Dalam setiap kepulauan
terdiri dari bermacam-macam agama, adat istiadat, kebudayaan, dan
bahasa. Bisa dibayangka begitu beragamnya penduduk negeri ini. dan sebagian
besar dari kita menerima keberagaman tersebut dengan bangga. Tidak ada satupun
sejarah yang menceritakan adanya pembantaian salah satu suku oleh suku lainnya
karena merasa diri lebih unggul. Peristiwa sampit dan konflik di Poso adalah impact dari sistem social yang timpang,
bukan karena mereka tidak bisa menerima perbedaan. Jikapun ada sekelompok orang
berseragam putih yang selalu mengharamkan dan mengkafirkan semua yang tidak
sesuai dengan pemahamannya, melakukan pengancaman dan pengrusakan, itu bukanlah
representasi dari penganut agama tertentu. Jikapun negeri ini pernah dikejutkan
oleh pengeboman ditempat ibadah, itu bukanlah wajah dari penduduk Indonesia,
itu adalah pencilan yang sepertinya sangat susah di Kontrol.
Jadi sebenarnya, yang ingin
saya katakan dari penjelasan yang berbelit-belit di atas adalah, saya selalu
exited dan sangaaaaat kaguuum dengan keragaman budaya negeri ini. Ketika
mendatangi sebuah acara pernikahan, hal yang paling saya tunggu-tunggu adalah
ritual adat pernikahan baik itu pra nikah maupun pasca. Masyarakat kita rela
repot setengah mati, bermata panda karena hanya tidur 3 jam setiap hari selama
sebulan, ngutang kiri kanan, demi untuk melakukan ritual adat istiadat nenek moyang dan memuaskan tamu undangan.
Segala macam makanan nan lezat disajikan,
jika kamu menuruti lapar matamu,bisa dipastikan kancing celanamu akan lepas.
Tidak usah beli rumah dulu setelah menikah, yang penting bisa berbagi
kebahagiaan dengan yang lainnya dan memuaskan tamu. Tidak mengapa setelah
menikah kerjaannya bayar utang, selama kehormatan dan nama baik keluarga bisa
terjaga. Inilah yang disebut bersakit-sakit di atas kesenangan orang lain.
====
Hari Sabtu kemarin adalah
hari yang paling membahagiakan bagi kawan kami Grenada dan Elvira.

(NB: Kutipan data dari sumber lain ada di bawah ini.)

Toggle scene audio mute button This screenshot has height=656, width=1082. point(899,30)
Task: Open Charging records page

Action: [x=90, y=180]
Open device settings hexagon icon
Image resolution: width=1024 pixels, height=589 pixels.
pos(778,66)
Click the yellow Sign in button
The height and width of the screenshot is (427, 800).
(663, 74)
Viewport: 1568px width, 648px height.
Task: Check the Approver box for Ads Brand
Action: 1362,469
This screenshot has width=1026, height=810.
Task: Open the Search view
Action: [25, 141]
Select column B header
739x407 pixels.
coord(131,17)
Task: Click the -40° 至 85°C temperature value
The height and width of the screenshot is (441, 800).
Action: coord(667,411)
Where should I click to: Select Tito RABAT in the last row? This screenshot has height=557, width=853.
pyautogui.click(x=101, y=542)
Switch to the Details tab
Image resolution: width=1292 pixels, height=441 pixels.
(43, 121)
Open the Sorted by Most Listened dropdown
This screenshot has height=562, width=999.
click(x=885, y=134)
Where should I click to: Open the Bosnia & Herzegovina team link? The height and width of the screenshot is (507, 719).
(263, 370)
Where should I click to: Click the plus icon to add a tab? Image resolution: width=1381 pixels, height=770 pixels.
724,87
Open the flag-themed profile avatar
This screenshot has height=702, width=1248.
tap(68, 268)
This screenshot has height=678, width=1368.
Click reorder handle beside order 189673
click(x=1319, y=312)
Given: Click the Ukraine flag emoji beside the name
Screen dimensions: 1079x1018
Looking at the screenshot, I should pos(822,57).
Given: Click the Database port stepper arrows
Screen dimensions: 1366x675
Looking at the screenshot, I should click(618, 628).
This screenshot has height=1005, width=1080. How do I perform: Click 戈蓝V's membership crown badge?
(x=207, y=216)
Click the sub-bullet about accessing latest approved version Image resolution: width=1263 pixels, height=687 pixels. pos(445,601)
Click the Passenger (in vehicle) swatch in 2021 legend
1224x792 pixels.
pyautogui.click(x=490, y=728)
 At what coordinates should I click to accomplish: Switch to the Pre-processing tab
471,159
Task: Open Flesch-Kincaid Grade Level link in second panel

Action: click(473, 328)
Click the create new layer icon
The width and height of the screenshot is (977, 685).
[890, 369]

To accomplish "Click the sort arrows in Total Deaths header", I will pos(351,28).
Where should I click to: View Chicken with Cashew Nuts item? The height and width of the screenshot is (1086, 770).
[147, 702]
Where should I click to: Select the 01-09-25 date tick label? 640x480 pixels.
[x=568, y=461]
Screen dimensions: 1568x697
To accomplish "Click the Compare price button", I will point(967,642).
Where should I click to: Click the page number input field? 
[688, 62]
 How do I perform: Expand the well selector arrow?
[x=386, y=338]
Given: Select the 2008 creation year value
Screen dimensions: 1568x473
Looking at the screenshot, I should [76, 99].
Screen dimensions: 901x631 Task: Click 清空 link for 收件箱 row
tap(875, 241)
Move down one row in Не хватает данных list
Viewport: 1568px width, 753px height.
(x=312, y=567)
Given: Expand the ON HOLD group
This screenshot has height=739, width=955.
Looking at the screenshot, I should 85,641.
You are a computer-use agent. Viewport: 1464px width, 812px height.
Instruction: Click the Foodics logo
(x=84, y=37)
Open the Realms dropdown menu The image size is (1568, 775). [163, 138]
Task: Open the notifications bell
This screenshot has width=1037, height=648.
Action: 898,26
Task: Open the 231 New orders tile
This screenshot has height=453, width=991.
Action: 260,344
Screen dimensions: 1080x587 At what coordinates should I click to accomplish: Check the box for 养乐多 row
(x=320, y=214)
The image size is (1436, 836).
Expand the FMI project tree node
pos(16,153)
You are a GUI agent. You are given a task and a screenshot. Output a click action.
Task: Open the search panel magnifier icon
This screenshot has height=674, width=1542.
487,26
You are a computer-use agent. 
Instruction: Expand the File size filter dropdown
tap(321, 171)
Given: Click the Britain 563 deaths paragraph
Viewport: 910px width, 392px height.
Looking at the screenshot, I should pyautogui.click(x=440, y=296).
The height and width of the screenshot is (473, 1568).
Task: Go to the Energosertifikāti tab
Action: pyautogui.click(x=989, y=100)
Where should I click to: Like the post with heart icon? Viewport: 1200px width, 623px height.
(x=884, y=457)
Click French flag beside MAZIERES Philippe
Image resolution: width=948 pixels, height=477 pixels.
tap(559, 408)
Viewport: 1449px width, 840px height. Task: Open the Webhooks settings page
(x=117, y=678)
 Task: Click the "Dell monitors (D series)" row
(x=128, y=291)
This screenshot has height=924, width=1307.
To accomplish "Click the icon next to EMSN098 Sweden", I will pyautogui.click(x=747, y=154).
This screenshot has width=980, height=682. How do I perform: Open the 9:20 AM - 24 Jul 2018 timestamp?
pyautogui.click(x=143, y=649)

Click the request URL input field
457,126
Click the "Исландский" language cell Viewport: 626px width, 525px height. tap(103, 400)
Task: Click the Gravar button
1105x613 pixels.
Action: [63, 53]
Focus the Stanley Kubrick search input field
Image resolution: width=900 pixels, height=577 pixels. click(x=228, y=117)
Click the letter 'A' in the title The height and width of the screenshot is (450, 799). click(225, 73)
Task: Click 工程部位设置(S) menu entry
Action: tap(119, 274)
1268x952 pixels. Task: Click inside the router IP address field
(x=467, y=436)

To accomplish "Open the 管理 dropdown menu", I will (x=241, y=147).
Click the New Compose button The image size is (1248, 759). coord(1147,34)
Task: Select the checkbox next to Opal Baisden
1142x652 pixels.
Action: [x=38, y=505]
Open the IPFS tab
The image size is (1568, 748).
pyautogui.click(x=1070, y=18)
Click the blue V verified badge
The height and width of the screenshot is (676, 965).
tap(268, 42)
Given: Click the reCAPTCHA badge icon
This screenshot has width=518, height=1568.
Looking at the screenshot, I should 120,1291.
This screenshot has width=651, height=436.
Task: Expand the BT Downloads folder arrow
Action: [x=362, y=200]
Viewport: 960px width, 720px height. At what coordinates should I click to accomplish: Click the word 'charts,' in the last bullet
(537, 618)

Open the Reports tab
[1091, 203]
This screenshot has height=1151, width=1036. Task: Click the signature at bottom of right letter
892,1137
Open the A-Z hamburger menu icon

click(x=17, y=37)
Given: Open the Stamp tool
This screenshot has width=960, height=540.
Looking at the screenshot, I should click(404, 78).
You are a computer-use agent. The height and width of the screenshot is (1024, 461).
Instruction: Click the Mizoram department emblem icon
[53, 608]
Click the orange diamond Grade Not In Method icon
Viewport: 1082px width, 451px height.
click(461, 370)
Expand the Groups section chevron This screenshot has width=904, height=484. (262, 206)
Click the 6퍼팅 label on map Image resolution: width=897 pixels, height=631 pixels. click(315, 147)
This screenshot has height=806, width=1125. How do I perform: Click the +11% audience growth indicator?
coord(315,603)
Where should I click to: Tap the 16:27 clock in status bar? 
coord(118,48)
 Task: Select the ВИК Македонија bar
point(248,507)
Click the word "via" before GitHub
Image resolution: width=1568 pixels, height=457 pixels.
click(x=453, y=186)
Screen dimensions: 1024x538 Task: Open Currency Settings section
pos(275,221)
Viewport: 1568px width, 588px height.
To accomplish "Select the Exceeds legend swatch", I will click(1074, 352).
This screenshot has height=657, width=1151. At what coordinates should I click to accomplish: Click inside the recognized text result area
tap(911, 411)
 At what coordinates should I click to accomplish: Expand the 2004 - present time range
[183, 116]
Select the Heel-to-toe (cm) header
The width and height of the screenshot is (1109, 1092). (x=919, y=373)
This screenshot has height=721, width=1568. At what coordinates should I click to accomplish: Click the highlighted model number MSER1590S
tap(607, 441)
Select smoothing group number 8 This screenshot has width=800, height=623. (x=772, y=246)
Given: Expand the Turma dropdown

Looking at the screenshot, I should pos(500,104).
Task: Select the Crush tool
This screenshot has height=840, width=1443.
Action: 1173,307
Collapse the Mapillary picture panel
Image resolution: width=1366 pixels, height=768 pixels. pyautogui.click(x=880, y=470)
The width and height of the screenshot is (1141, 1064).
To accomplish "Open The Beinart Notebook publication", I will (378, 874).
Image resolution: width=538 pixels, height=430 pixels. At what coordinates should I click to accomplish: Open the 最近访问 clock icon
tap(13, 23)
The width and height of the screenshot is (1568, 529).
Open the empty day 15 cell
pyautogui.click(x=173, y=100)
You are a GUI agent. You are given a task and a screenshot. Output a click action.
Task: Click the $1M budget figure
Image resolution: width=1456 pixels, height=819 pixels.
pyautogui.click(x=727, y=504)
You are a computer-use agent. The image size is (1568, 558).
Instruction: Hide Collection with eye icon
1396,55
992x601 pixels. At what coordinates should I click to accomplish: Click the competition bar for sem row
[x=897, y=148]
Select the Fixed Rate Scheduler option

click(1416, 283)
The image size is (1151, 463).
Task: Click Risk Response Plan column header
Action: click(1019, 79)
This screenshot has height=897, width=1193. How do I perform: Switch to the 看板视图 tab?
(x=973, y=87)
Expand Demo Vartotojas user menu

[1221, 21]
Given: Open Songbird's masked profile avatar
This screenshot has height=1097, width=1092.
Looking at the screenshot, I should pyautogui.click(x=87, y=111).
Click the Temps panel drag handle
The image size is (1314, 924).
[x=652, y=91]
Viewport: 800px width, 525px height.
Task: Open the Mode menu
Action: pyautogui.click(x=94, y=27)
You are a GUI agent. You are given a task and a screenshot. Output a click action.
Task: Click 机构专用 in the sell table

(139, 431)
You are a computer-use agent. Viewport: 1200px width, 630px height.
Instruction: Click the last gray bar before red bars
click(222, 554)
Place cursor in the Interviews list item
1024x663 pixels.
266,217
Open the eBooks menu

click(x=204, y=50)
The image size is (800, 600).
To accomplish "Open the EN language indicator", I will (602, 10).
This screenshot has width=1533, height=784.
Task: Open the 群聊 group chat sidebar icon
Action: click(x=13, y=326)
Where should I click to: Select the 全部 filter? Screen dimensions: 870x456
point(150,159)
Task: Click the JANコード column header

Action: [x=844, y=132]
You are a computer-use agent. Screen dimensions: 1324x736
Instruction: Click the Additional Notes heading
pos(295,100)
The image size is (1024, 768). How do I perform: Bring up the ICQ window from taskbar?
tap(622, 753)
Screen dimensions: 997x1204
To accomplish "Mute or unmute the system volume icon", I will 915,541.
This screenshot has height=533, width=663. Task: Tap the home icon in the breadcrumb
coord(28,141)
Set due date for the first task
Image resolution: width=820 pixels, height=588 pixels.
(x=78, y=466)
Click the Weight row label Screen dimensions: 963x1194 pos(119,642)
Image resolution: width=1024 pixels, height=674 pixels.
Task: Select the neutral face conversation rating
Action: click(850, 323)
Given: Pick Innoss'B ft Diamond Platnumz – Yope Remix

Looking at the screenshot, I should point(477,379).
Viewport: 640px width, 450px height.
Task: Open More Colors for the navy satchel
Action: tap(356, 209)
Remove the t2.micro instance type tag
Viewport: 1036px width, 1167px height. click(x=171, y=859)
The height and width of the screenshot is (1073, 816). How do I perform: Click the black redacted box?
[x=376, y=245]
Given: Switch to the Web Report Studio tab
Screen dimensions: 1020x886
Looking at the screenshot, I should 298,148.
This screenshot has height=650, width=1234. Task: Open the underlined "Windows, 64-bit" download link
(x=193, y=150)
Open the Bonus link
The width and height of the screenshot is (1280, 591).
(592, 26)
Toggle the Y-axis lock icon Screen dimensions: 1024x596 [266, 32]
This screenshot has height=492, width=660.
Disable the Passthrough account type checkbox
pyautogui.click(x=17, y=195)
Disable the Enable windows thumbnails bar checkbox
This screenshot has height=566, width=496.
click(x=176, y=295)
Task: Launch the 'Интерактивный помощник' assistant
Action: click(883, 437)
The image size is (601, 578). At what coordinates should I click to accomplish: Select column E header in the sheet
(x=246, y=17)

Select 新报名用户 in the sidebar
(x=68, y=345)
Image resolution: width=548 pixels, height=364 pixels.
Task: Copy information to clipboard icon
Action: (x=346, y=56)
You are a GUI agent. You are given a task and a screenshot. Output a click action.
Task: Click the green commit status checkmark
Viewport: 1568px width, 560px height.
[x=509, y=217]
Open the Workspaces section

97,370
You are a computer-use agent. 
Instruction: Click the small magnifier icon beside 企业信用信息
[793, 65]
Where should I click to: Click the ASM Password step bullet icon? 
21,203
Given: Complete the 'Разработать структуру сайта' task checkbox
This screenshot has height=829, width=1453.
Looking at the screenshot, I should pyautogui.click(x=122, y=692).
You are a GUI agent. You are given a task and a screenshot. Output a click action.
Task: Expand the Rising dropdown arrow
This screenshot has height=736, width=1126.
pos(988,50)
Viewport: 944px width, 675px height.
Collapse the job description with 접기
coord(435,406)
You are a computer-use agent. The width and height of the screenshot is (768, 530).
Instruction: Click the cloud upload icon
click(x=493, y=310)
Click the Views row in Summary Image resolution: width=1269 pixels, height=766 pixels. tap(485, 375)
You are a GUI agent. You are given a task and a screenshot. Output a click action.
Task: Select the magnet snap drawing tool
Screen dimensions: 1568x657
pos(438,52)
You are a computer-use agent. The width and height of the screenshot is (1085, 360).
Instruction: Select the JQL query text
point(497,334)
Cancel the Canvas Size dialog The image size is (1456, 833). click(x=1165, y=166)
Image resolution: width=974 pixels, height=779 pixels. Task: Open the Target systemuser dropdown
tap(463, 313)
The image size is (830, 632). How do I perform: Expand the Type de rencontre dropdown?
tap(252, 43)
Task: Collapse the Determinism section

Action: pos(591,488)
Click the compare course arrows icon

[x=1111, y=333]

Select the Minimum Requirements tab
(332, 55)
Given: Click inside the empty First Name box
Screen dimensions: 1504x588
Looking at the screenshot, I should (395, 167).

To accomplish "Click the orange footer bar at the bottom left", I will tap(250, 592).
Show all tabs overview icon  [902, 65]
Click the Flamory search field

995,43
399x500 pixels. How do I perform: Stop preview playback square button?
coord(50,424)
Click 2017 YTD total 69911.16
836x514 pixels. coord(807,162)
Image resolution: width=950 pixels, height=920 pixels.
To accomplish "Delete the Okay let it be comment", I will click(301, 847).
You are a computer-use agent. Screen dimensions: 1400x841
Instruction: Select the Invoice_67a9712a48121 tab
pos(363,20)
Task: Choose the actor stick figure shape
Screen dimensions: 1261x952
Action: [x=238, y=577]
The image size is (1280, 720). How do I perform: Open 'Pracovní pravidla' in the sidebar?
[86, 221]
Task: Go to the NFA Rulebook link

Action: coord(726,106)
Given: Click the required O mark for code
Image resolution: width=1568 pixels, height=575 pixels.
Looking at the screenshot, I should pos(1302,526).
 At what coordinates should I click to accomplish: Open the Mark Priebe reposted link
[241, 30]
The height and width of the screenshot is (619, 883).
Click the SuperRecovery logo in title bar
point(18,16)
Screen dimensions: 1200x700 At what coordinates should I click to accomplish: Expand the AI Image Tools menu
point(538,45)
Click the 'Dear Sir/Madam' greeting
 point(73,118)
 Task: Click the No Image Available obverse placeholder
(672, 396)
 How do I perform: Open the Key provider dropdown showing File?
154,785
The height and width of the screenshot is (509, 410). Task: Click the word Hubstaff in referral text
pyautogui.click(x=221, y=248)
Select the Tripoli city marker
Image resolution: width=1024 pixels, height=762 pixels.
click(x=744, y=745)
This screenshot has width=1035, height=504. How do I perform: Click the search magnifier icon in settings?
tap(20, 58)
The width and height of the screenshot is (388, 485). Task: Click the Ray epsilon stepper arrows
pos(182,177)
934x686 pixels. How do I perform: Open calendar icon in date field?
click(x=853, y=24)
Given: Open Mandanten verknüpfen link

Mereka telah
melepas masa lajangnya dan meresmikannya dalam pesta yang meriah. Bagi saya
meriah karena dia memutuskan untuk melakukan pesta nasional dan pesta
keluarga/adat. Gre berasal dari suku batak, yang saya tahu suku batak memiliki
adat istiadat yang kental dan sangat dijunjung tinggi dimanapun mereka berada.
Menjaga kehormatan dan nama baik marga adalah keharusan yang yang tidak bisa
ditawar-tawar lagi. Kamu tidak bisa menjadi bagian dari suku batak jika kamu
individualis. Keluarga adalah nomor satu dan selalu dilibatkan dalam setiap moment.
Bukan hanya keluarga inti, tapi keluarga jauh sekalipun. Jika dilanggar, maka
akan ada yang tersakiti.
Dalam acara pernikahan
batak, selalu ada sambutan dari pihak pengantin pria dan pengantin laki-laki.
Selain itu selalu ada acara nyanyi-nyanyi dan yang paling penting tari tor-tor.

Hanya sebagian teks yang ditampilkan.